#### Work to complete:
Give the data again exactly as written, skipping any pictures.

[Collected data]
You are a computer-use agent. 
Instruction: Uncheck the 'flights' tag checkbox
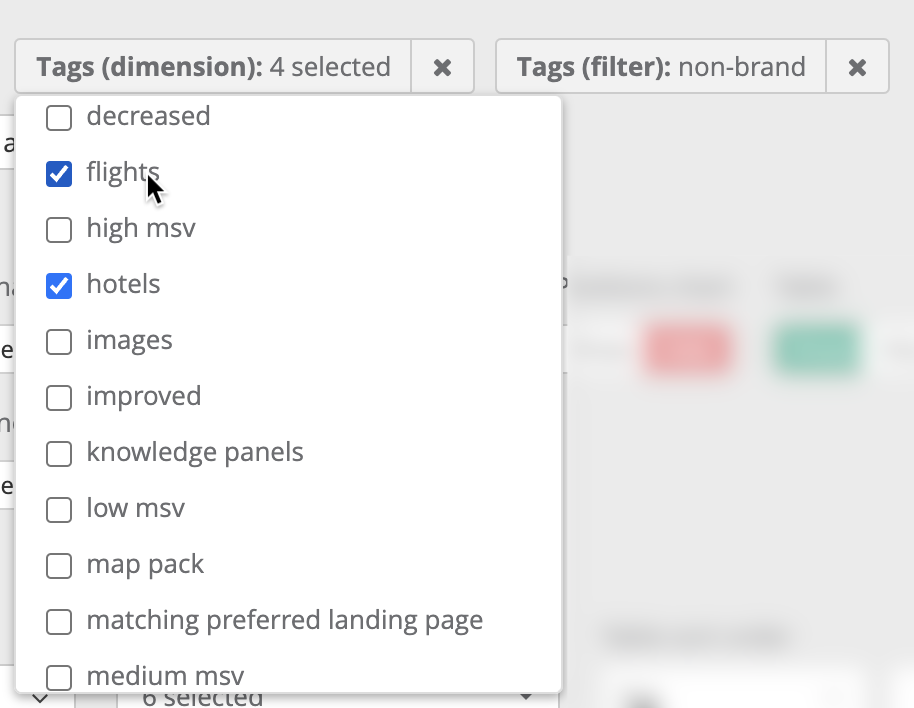tap(59, 174)
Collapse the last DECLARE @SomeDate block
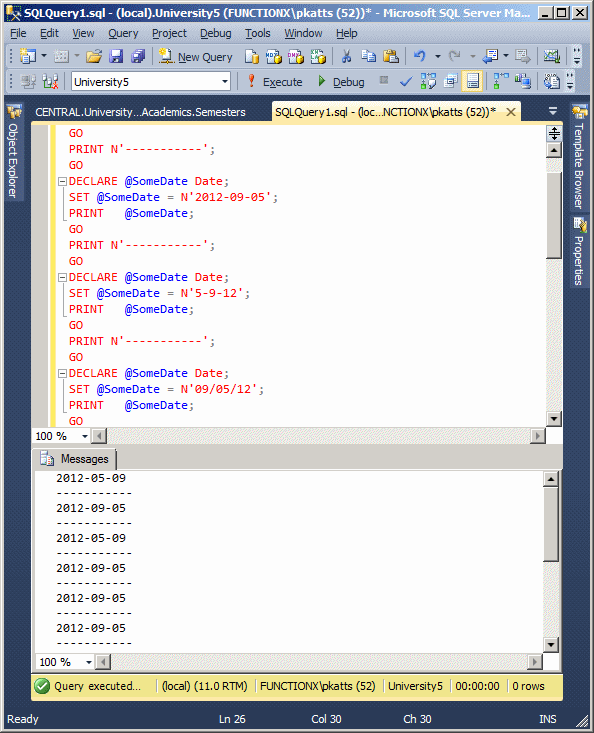The image size is (594, 733). (62, 374)
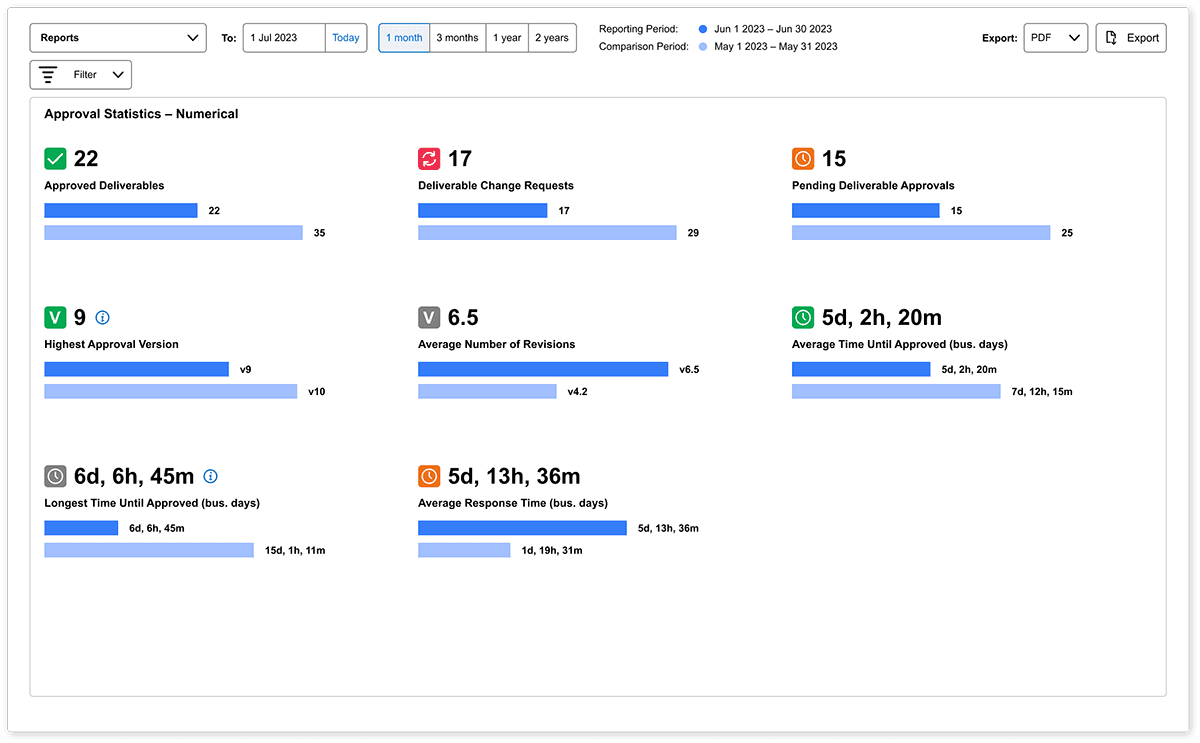Click the red Deliverable Change Requests icon
1200x743 pixels.
pyautogui.click(x=429, y=159)
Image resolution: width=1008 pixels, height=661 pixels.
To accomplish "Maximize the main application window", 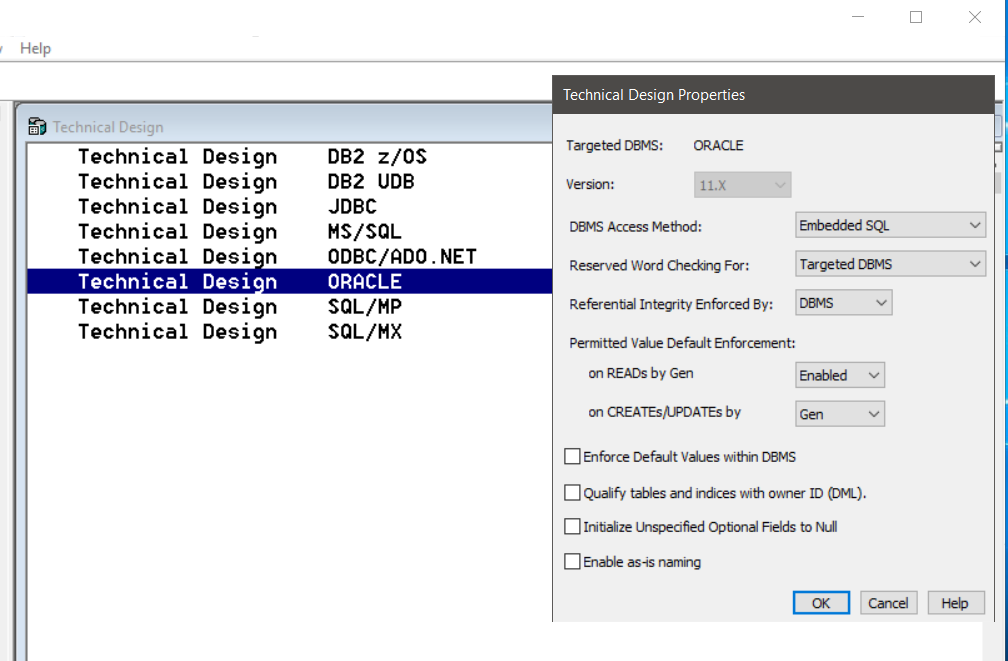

#### Solution below:
You are a computer-use agent. 
Instruction: Uncheck the 'flights' tag checkbox
tap(59, 174)
Collapse the last DECLARE @SomeDate block
The image size is (594, 733). (62, 374)
Click the red Deliverable Change Requests icon
1200x743 pixels.
pyautogui.click(x=429, y=159)
Image resolution: width=1008 pixels, height=661 pixels.
To accomplish "Maximize the main application window", 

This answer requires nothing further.